Reproduza sem alterações o trecho do texto sobre o painel de azulejos da crise sísmica de São Jorge que vai de "Um emigrante a" até "no Atlântico estremeceu.".

====== Excerto selecionado ======

Ilha de São Jorge – Olho Nú

NOTA POSITIVA AO MUNICÍPIO DAS VELAS, PROMOTOR DESTE EVENTO E AO AUTOR DESTA MAGNIFICA OBRA, ANTÓNIO PEDROSO.

Um dos meus objectivos ao conceber este painel, à semelhança de outros que tenho feito, foi além de assinalar a data dos 50 anos da crise sísmica, criar também a possibilidade de estes azulejos serem uma forma de iniciar estórias com factos históricos. Mais do que criar arte, eu gosto de despertar curiosidades, e a partir deste trabalho vai haver muitas pessoas que tem vivências para contar, experiências para partilhar.

Este é somente o ponto de partida.

Diz-se que uma imagem vale mil palavras, neste caso uma imagem vale algumas estórias.

Poderá ser um avô a contar uma estória a um neto.
Um guia a explicar a um grupo de turistas.
Um emigrante a narrar aos lusos descendentes.
E o início da estória poderá ser a frase já aqui escrita:
O dragão que julgávamos dormente e fossilizado no Atlântico estremeceu.
O rugir das suas entranhas provocou medo e causou sofrimento ao povo Jorgense.

O dragão de S. Jorge, o dragão do Apocalipse que foi esta crise sísmica, fica representado mais vez nesta praça, além de já estar reproduzido na calçada portuguesa, e na escultura em pedra basáltica.

As cenas do painel são divididas por registos de sismógrafo, mesmo que um estrangeiro não saiba ler português vai entender que este trabalho trata de algo relacionado com sismos.

A figura central destes azulejos é a igreja matriz das Velas, sagrada em 1675, e cuja fachada aqui representada é da década de 1930.

Nem as vetustas paredes deste templo quinhentista ficaram incólumes á fúria da terra, e sofreram danos graves o que levou a ser completamente renovada e infelizmente adulterada a sua fachada.

À esquerda, na antiga fabrica conserveira Marie de Anjou, surge um grupo dos sinistrados, que evacuados á pressa das Velas e Rosais foram realojados inicialmente na Calheta, seguindo alguns mais tarde para as ilhas vizinhas.

Ao centro da cena temos o Reverendo padre Manuel Garcia Pedro, cura da matriz das Velas e o Dr. Sá então presidente da Câmara.

A razão pela está um clérigo no centro da cena, não foi só pelo facto de os sacerdotes estarem muito presentes na vida rural das comunidades, mas porque perante a desgraça que se abateu sobre as populações, foi de extrema importância a atividade orientadora e conciliadora do clero que acalmaram as pessoas e deram algum conforto espiritual. Na dor de amargura cruciante, por receio do pior, a população atemorizada e ansiosa, suplica amparo e confiança, conforto verbal dos seus padres nos quais depositam olhares de esperança.

A grande fé e religiosidade, dos jorgenses, foi importante na época para encararem a dura realidade da catástrofe.

À direita uma mulher reza o terço. Nos Rosais outra mulher leva a coroa do Divino Espirito Santo.

A esquerda tem uma mãe com dois filhos, uma menina que traz um molhe de espigas de trigo, vem da freguesia dos Rosais, o então chamado celeiro da ilha.

====== Material recolhido ======

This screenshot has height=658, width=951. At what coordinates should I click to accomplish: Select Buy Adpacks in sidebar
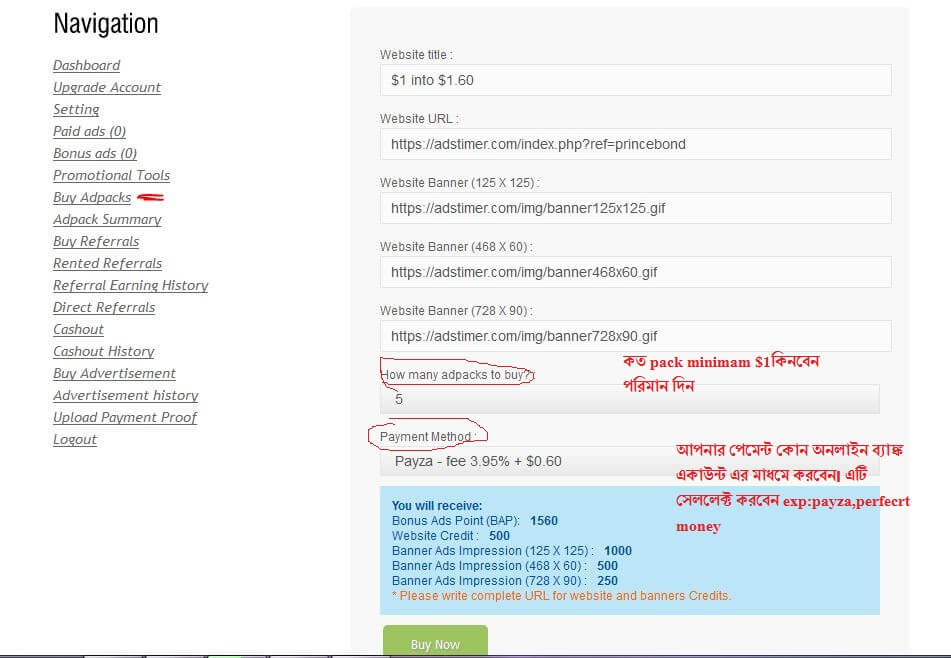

======

Resposta ao exercício:
Um emigrante a narrar aos lusos descendentes.
E o início da estória poderá ser a frase já aqui escrita:
O dragão que julgávamos dormente e fossilizado no Atlântico estremeceu.